Too many Lone Working solutions stop at a Panic Button.
And "yes", a panic button absolutely has its place. If someone is in trouble, raises an alert, and emergency services arrive, that matters. Duty of Care is ticked and everyone feels reassured.
But it only addresses one side of the problem.
What about the situations where the lone worker does not yet know they are at risk? An incident unfolding nearby. Civil unrest around the corner. A developing situation in an unfamiliar location. Often, the organisation has visibility before the individual does.
That is where Duty of Care is really tested.

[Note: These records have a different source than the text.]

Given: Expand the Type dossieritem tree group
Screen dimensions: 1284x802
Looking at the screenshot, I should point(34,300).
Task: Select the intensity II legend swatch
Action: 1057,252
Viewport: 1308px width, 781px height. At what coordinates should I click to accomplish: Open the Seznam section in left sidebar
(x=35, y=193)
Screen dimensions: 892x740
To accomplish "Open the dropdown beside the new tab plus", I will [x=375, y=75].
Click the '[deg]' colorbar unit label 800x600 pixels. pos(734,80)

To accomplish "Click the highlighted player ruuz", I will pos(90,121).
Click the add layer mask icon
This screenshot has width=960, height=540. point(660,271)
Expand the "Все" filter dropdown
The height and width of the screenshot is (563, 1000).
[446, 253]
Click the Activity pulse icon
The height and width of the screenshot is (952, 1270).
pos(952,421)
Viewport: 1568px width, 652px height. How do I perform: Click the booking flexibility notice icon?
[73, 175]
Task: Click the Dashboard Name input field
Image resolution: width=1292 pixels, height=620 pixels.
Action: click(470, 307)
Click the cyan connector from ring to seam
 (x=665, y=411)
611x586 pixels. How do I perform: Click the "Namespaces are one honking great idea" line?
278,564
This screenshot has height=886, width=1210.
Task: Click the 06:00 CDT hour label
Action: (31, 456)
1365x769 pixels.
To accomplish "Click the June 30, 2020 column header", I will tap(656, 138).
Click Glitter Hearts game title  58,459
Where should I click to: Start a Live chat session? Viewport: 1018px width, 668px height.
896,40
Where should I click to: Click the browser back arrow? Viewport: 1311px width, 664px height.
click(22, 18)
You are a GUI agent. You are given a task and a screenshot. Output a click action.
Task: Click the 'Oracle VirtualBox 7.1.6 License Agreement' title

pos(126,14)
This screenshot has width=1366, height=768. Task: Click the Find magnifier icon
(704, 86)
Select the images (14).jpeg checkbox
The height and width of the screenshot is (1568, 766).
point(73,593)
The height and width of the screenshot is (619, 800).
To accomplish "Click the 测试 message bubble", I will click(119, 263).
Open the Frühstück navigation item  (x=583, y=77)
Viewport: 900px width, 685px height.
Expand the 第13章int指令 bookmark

At Vismo, we take a different approach. Through our long standing relationship with Factal, organisations receive verified critical incident alerts across the UK, and domestically across the US and Canada. When a lone worker is operating in or near an affected area, that context is visible in real time, allowing the organisation to proactively engage rather than waiting for something to go wrong.
Instead, it becomes a simple, human message:
“We know something is happening near you. This is what it is. This is what you should do. Let us know when you are safe.”
That turns lone working into a genuine two-way conversation. The individual can still raise an alert when they need help, but the organisation is actively looking out for them rather than placing all the responsibility on the person in the field.
And when an alert is raised, our relationship with RapidSOS means emergency services can be engaged within seconds, sharing precise location and critical context directly with 999 or 911 call takers. That speed matters when every moment counts.
Add our mass notification into the mix and Vismo becomes more than a Lone Worker App. It becomes an end to end critical event management capability.
For me, that is what real Duty of Care looks like. Not just reacting after the fact but actively protecting people before situations escalate.
If you are still relying solely on a panic button, it might be worth asking whether that is really enough?